A fellow blogger made the interesting point recently that “a divorce is just like a wedding, only more honest”. Does that then mean that lawyers should be viewed in a better light than ministers?! No, I doubt it either.
It does make you think though. Should the (traditional, stereotypical) wedding vows be amended to read “love, honour, obey and be honest”?
Individuals do get swept up in the whole romance of getting married. For some – and I am not saying it is a huge proportion – the sounds of church bells and Champagne glasses chinking drown out the nagging internal voice pointing out a partner’s sickening taste in clothes and singing “There may be trouble ahead” over and over.
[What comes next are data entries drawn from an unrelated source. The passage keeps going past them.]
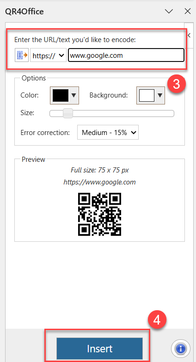Viewport: 196px width, 362px height.
Task: Select the white Background swatch
Action: (147, 95)
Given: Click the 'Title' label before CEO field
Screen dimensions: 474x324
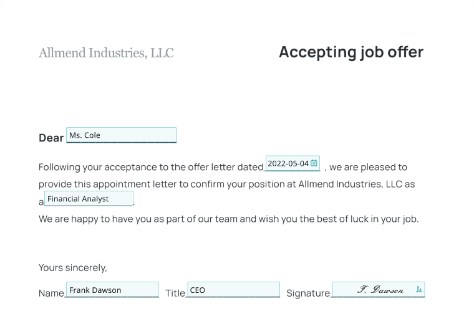Looking at the screenshot, I should click(175, 293).
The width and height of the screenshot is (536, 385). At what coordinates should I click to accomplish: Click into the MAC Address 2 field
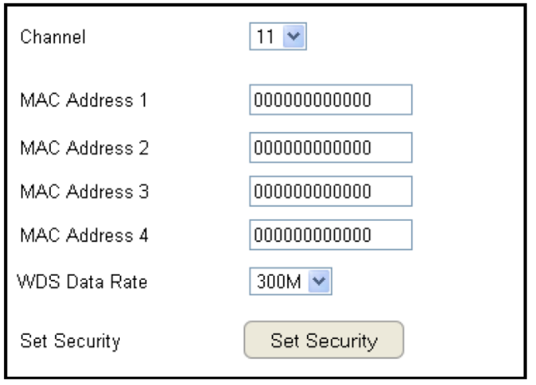point(330,147)
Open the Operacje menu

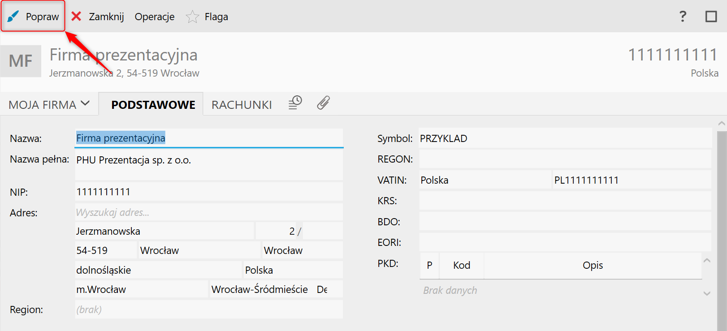tap(155, 17)
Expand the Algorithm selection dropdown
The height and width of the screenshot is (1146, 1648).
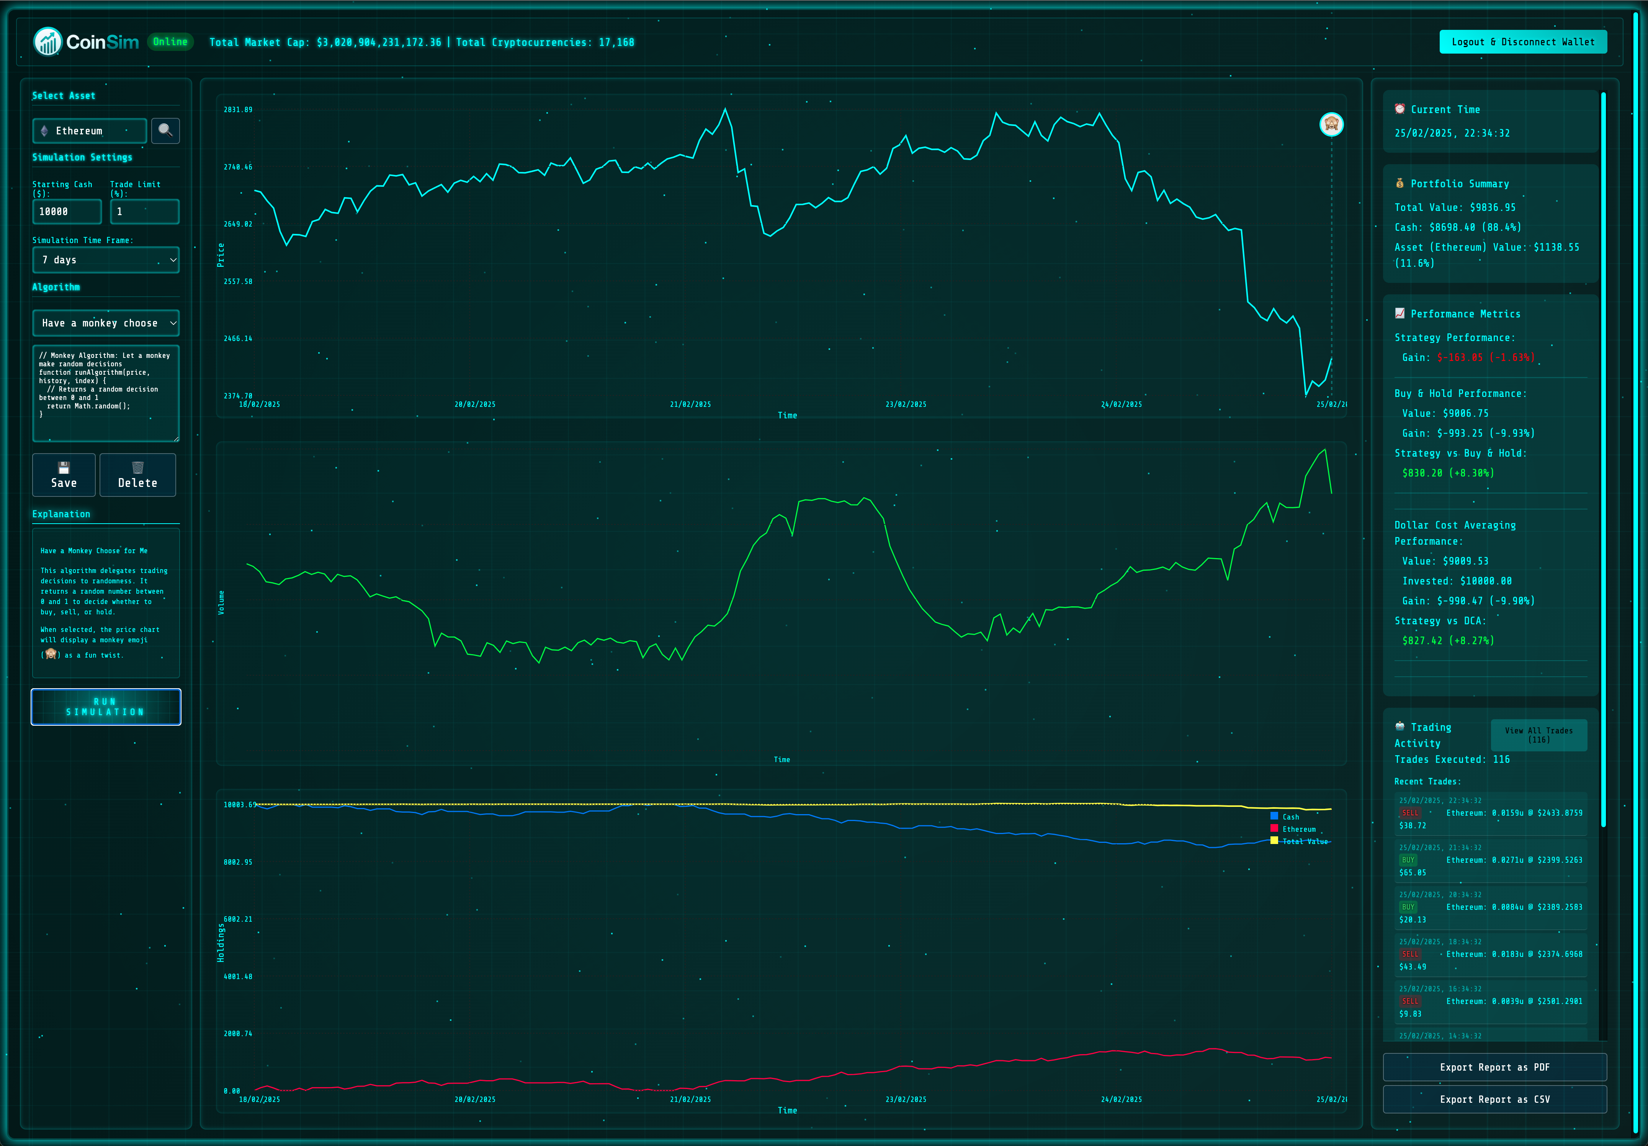click(x=106, y=323)
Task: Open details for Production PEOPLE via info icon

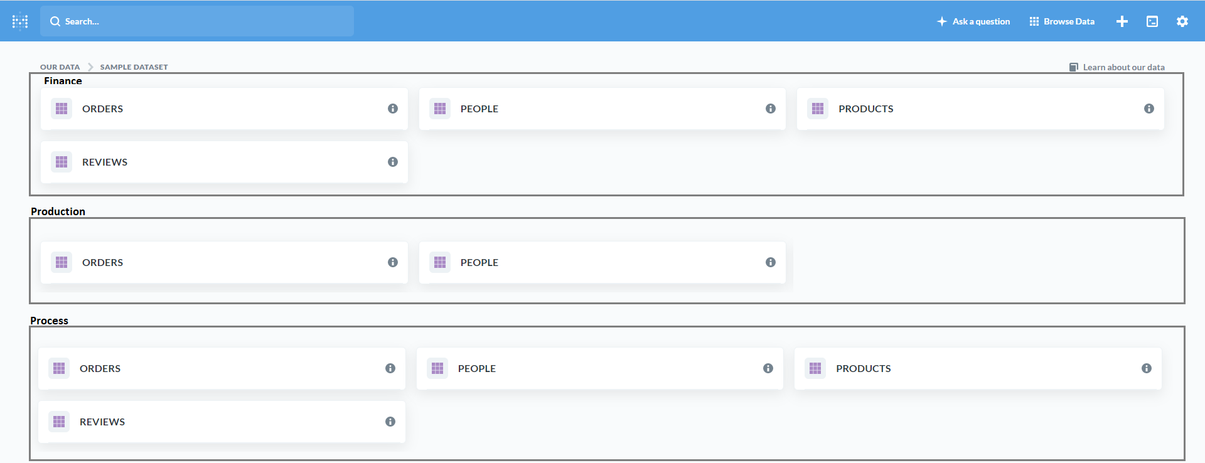Action: click(770, 262)
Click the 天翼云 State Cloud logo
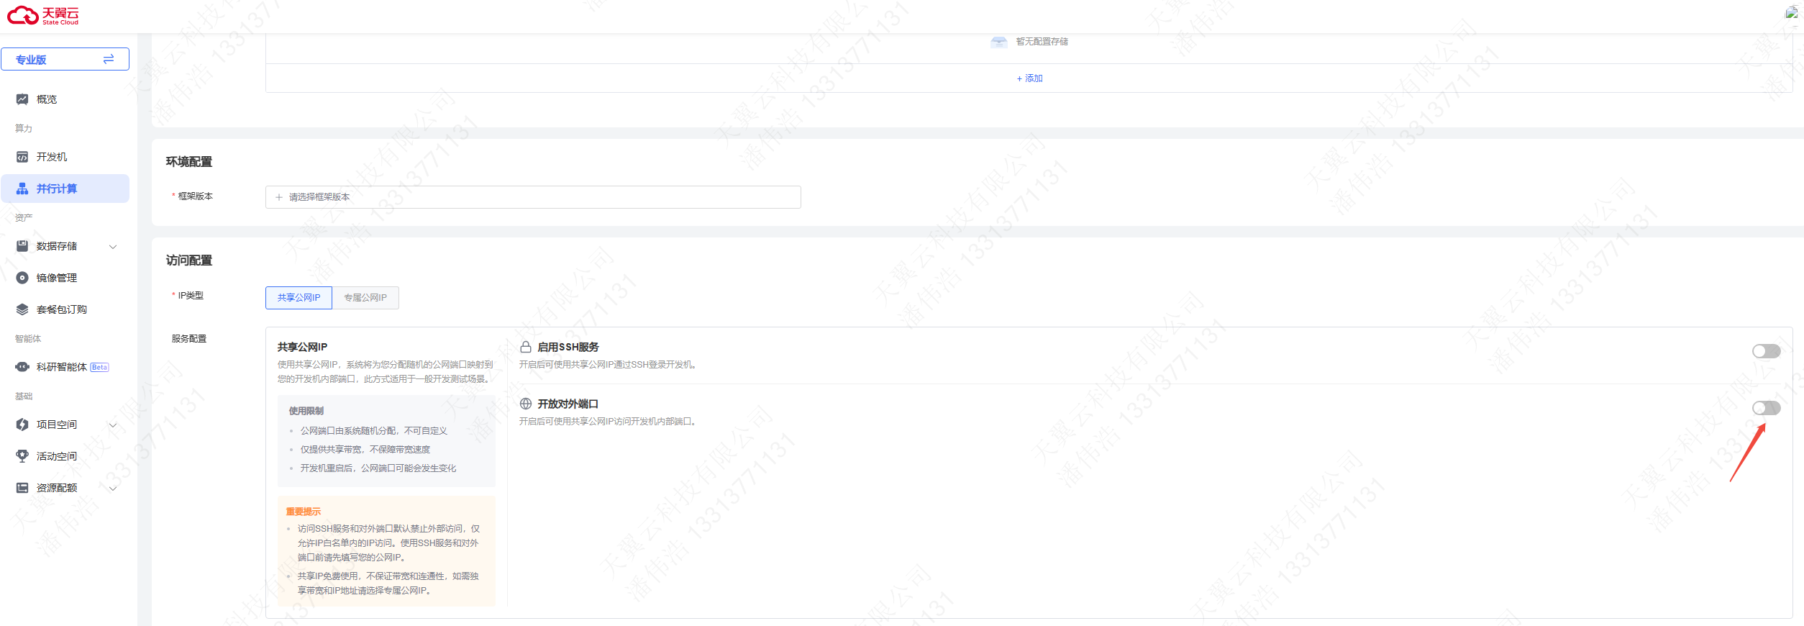1804x626 pixels. 43,16
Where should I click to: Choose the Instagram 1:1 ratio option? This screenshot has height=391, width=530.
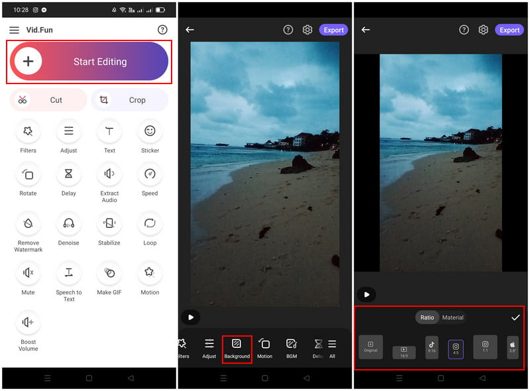[485, 347]
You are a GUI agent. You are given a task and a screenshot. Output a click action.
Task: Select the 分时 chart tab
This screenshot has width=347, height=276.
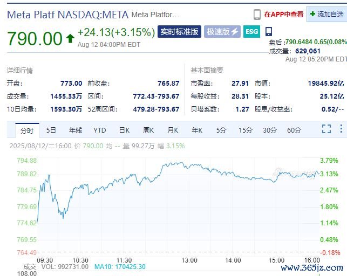27,130
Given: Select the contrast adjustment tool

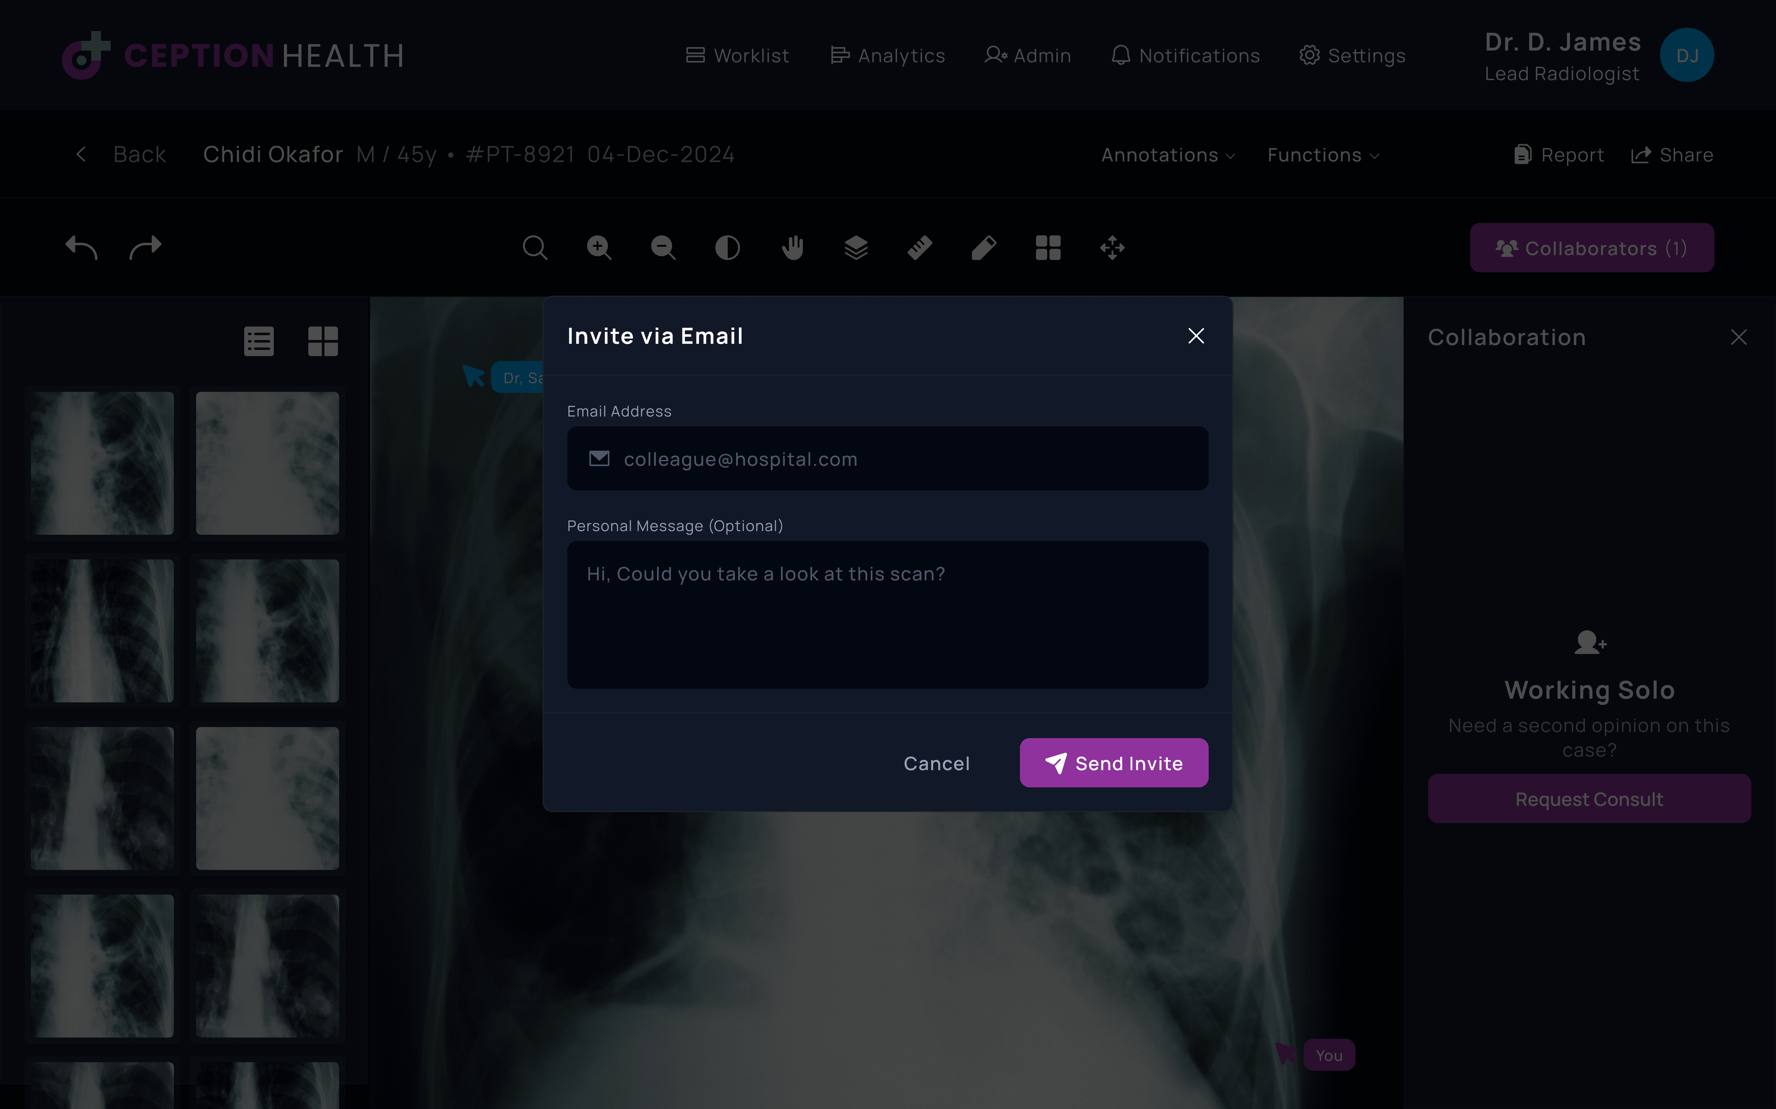Looking at the screenshot, I should tap(727, 248).
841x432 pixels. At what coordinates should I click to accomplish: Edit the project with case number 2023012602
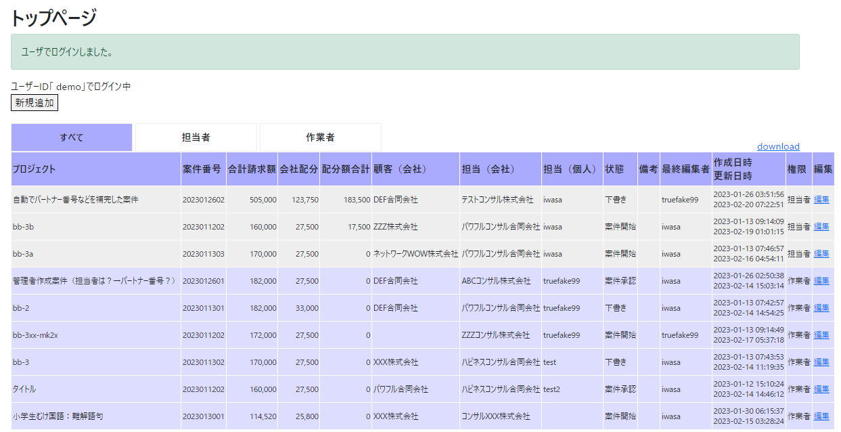pos(821,200)
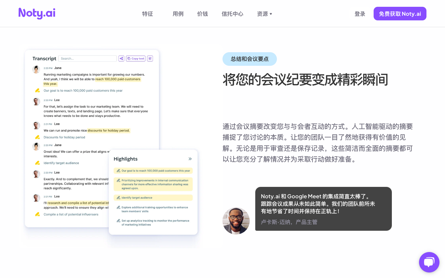Image resolution: width=445 pixels, height=278 pixels.
Task: Select the 特征 navigation item
Action: tap(147, 14)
At the point of marriage, some people choose to ignore these things. At the point of divorce – or at some point not long before proceedings are started – these points become the driving force for a change in life direction. And at this point, a person is more than happy to be open and honest.
As the managing partner of a family law practice, for some time I have been talking-up the merits of pre-marriage guidance, or counseling. By a couple having sessions before walking down the aisle, they can constructively look at things like how to argue properly. Sounds unusual. It’s meant to, but it can work and stop couples teetering on the brink of break-up after their first argument. To these sessions could be added a discussion about “what annoys you about your wife/husband” to be. It could be light-hearted. It could be taken the wrong way. Either way, it could encourage couples to be honest and get niggles out in the open to start with, which is a time when either their relationship is at its strongest and they can deal with them, or else they will reveal fatal flaws in the affair.
There is so much importance heaped on a wedding day that simple things like being honest get trampled underfoot in the rush to grab the bride’s bouquet rather than playing an integral party in the “happiest day”. If basic values like telling the truth aren’t there on the wedding day, what hope is there for the future of the relationship?